Most sport photographers spend years making their way up to covering top-flight competition, be it from non-league football to the giddy heights of the Premier League or amateur tennis to Wimbledon. But photographer Shiv Gohil cut that journey short, making the switch from weddings to motorsport in one bound.
Ahead of the Formula E doubleheader season finale in New York, on 13 and 14 July, we look at Gohil’s work.
Gohil has spent the past five years covering the fast growing Formula E competition, from the first test events in 2014 to the closing stages of this year’s championship.
Working behind the lens runs in the family, as he follows in the footsteps of his grandfather, who ran a photo studio in a small town in Kenya.
But it was not something he had considered as a career until, in 2005, he picked up a camera properly – when his father started to photograph weddings.
Gohil had studied graphic design at university but found the lack of control over the final work frustrating.
And as the wedding photography took off, he committed himself to that.
“When someone says, ‘I want you to photograph this for me,’ you know they are going to be 100% committed to your vision,” he says.

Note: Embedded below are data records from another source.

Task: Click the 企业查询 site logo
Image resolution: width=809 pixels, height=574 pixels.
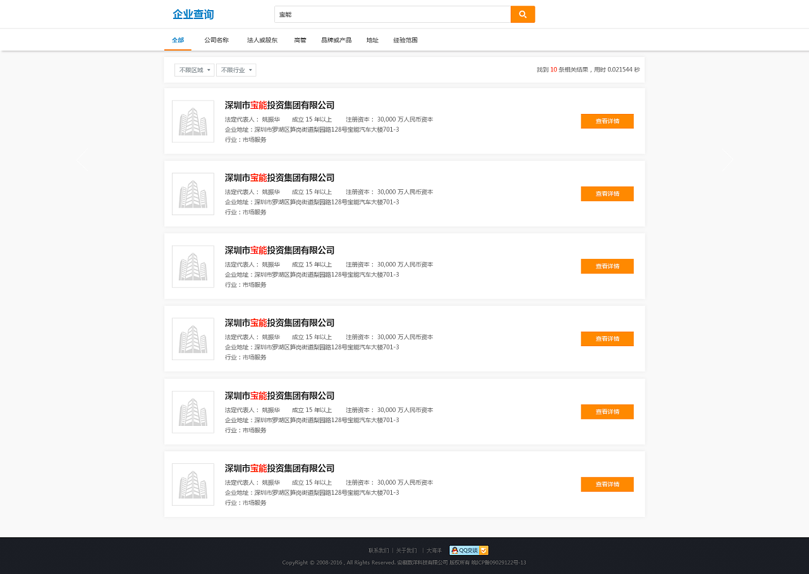Action: click(x=193, y=13)
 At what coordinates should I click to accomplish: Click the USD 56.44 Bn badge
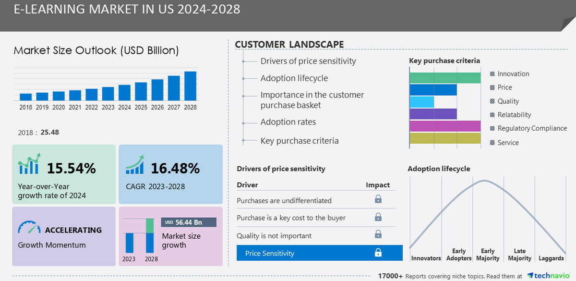click(x=188, y=222)
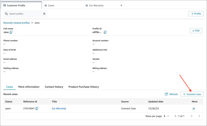Open the Car Warranty top tab
207x126 pixels.
pos(96,5)
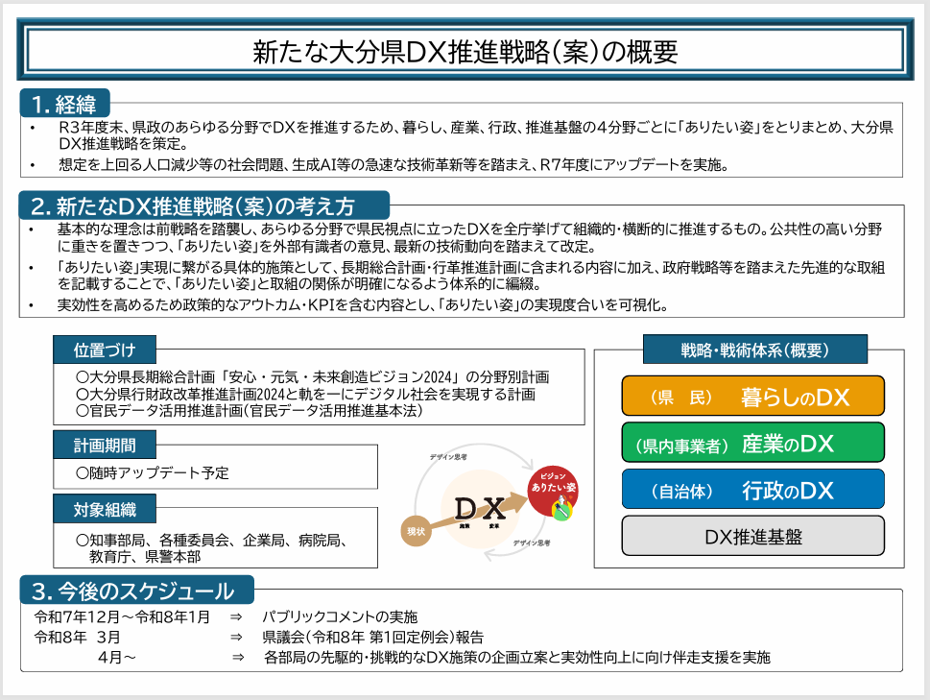Click the arrow before 県議会 報告 line

235,637
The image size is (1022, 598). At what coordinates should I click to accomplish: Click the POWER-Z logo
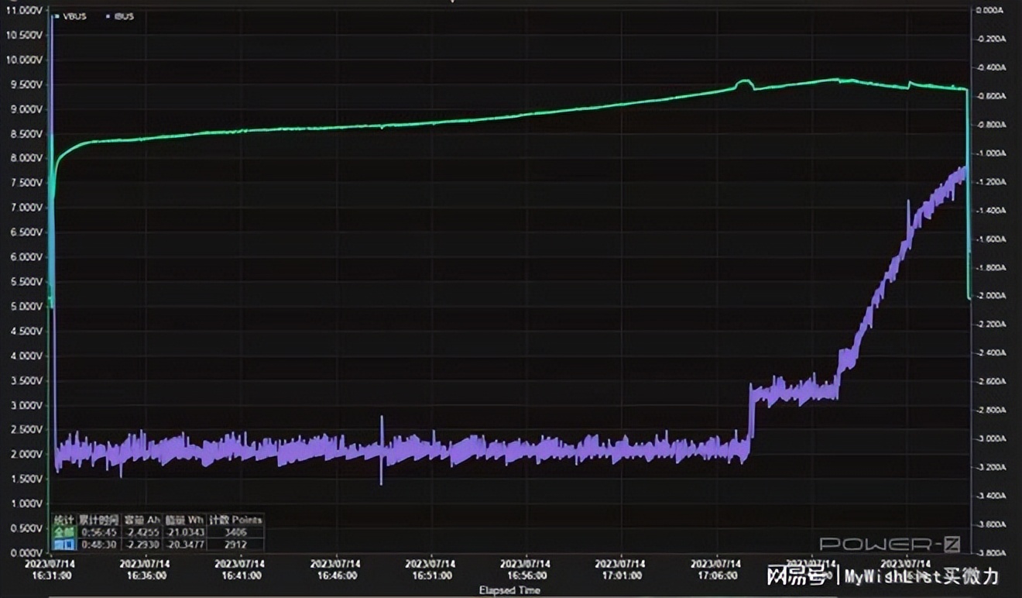coord(890,544)
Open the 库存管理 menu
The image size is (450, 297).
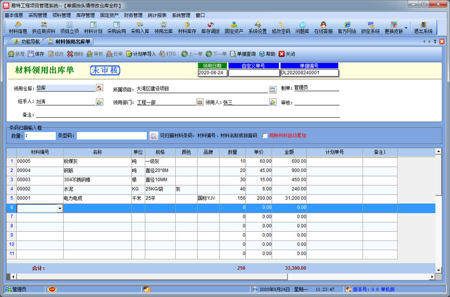(85, 15)
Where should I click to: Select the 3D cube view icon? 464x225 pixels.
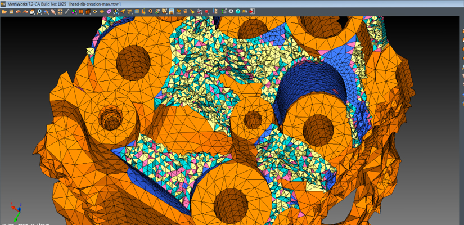point(32,11)
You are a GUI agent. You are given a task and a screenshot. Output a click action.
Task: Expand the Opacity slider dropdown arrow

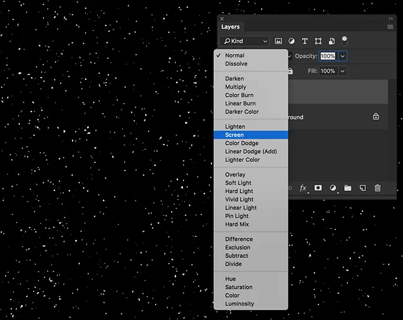pyautogui.click(x=343, y=56)
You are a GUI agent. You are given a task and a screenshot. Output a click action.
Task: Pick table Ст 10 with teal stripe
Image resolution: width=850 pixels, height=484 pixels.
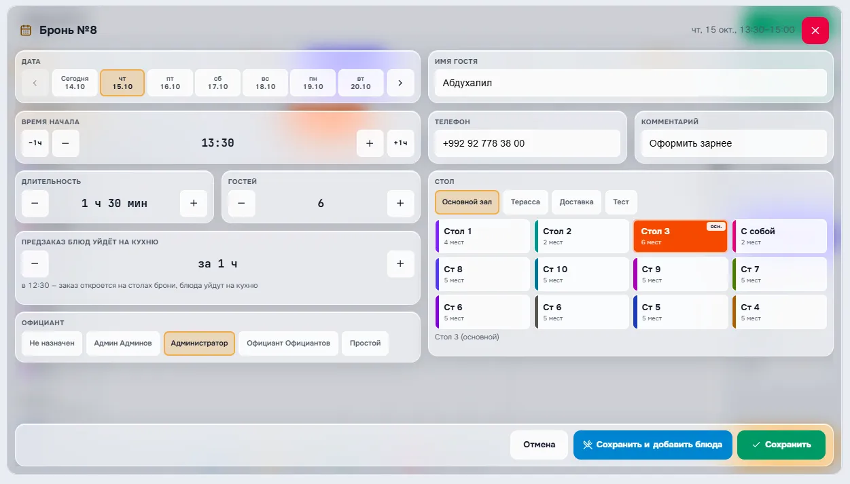(582, 274)
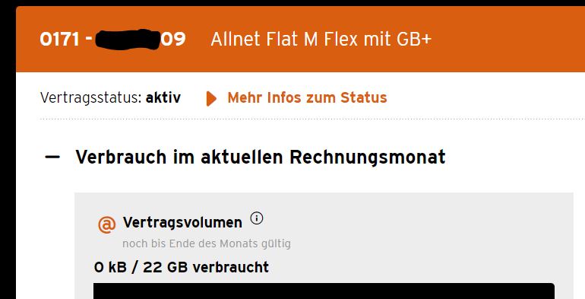This screenshot has height=299, width=585.
Task: Click the black data usage progress bar
Action: click(324, 291)
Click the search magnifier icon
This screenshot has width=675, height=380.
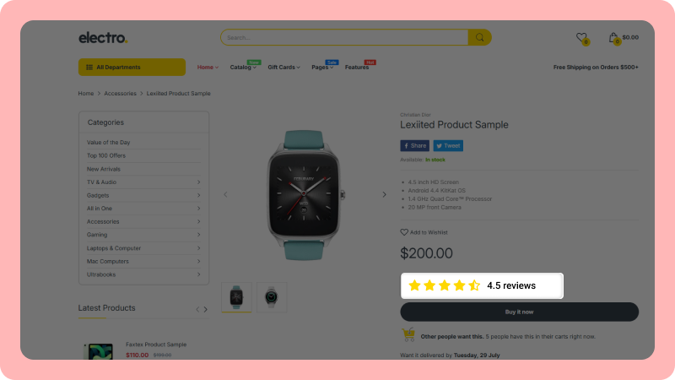pyautogui.click(x=479, y=37)
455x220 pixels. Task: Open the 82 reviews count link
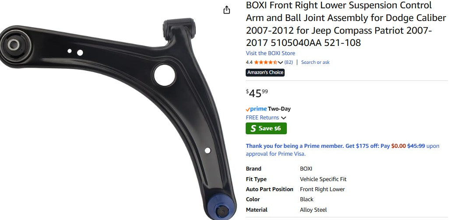coord(289,62)
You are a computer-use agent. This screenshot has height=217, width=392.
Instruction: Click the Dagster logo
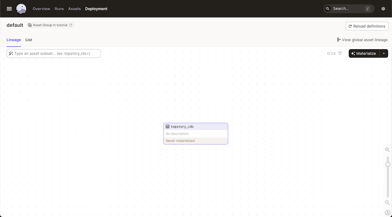tap(21, 9)

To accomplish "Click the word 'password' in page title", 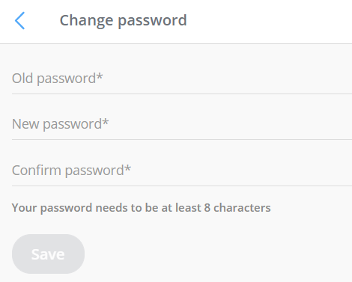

But his love of motorsport drove him to also photograph races at tracks such as Brands Hatch as well as a few Formula 1 events, shooting from the public areas.
“I started going to Silverstone to practice sessions, when track is emptier, on Friday,” he says .
“I was shooting from the grandstands, understanding the angles and how to capture the cars and the light on the bodywork.”
He would send his pictures to F1 bloggers and smaller outlets who liked his work – and they managed to get him a photographer’s pass for F1 testing at Barcelona in 2013.
With the impending launch of Formula E, in 2014, the timing could not have been better.
Gohil took the people skills he had learned pleasing the bride and groom and transferred them to the racetrack, engaging with the drivers and building close relationships with many.
“There is a skill transfer,” he says.
“As with a wedding, you get the one chance to get the shot, there is lots of pressure – and if you don’t deliver the picture, you have an unhappy client.
“The first time I saw an electric car driving on a track was at the Donington test. It was surreal.
“Not many knew about it – and when I told friends, they had no real idea what Formula E was.
“As a photographer in a busy pit lane in petrol-based motorsport, you can hear the car coming from far away, so from a safety point of view the lack of noise in Formula E caught people by surprise.
“When I started out on Formula E it was all new – but now, after five years, you have team rivalries and history at each track you return to.”